- **Supplied data**:

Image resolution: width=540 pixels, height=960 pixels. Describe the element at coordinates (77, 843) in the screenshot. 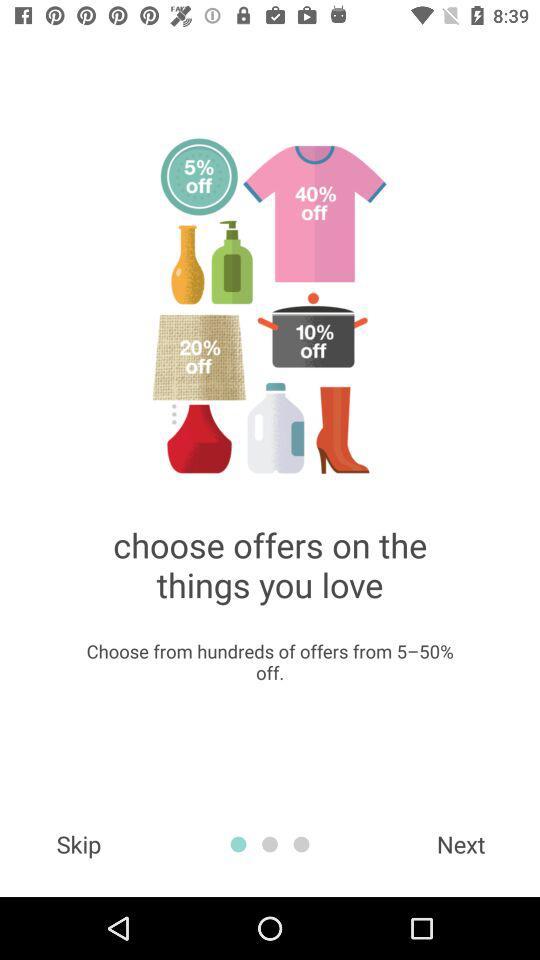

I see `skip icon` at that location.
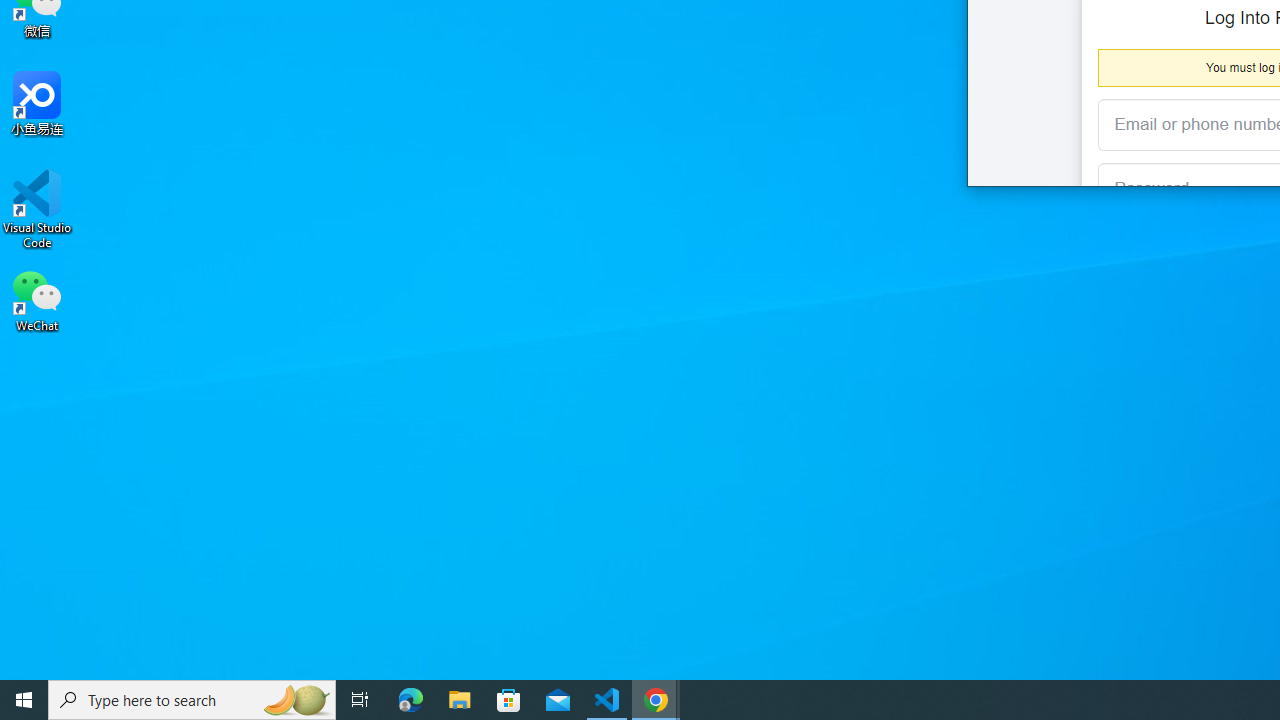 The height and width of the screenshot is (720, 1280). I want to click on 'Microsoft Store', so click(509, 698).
==
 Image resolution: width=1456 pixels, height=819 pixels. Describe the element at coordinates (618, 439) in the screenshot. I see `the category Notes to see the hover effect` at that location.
==
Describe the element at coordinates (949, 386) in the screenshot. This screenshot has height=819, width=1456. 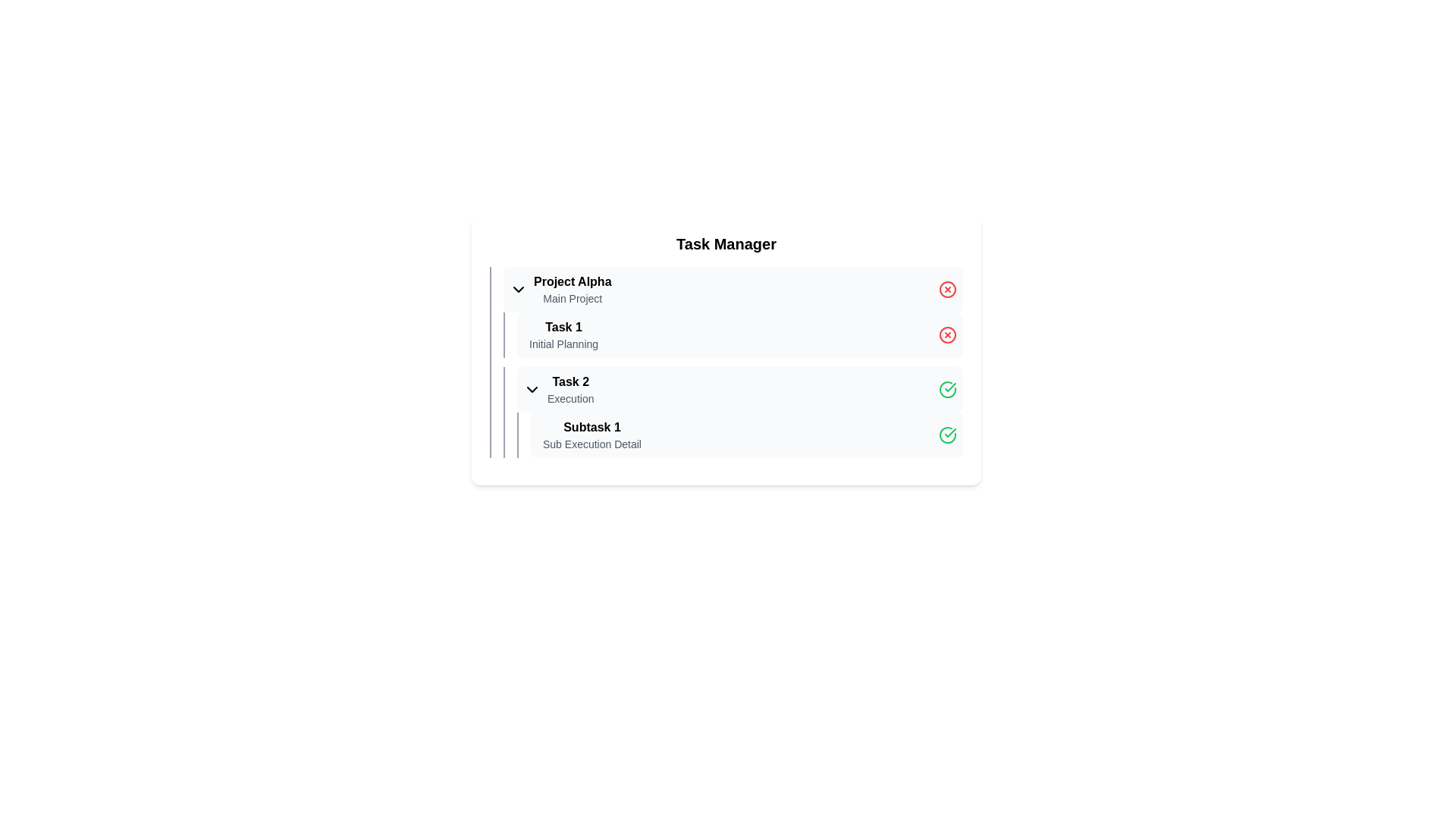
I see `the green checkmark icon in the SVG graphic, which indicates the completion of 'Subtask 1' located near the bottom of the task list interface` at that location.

- **What is needed**: Output the items from the line with "Describe the element at coordinates (949, 386)" through the line with "green checkmark icon" as a two-column CSV headed "prompt" and "reply", with one row per item holding its text and its answer. Put each in a single quoted field with line breaks changed to spaces, and omit the pictures.

- **Solution**:
prompt,reply
"Describe the element at coordinates (949, 386) in the screenshot. This screenshot has height=819, width=1456.","I see `the green checkmark icon in the SVG graphic, which indicates the completion of 'Subtask 1' located near the bottom of the task list interface` at that location."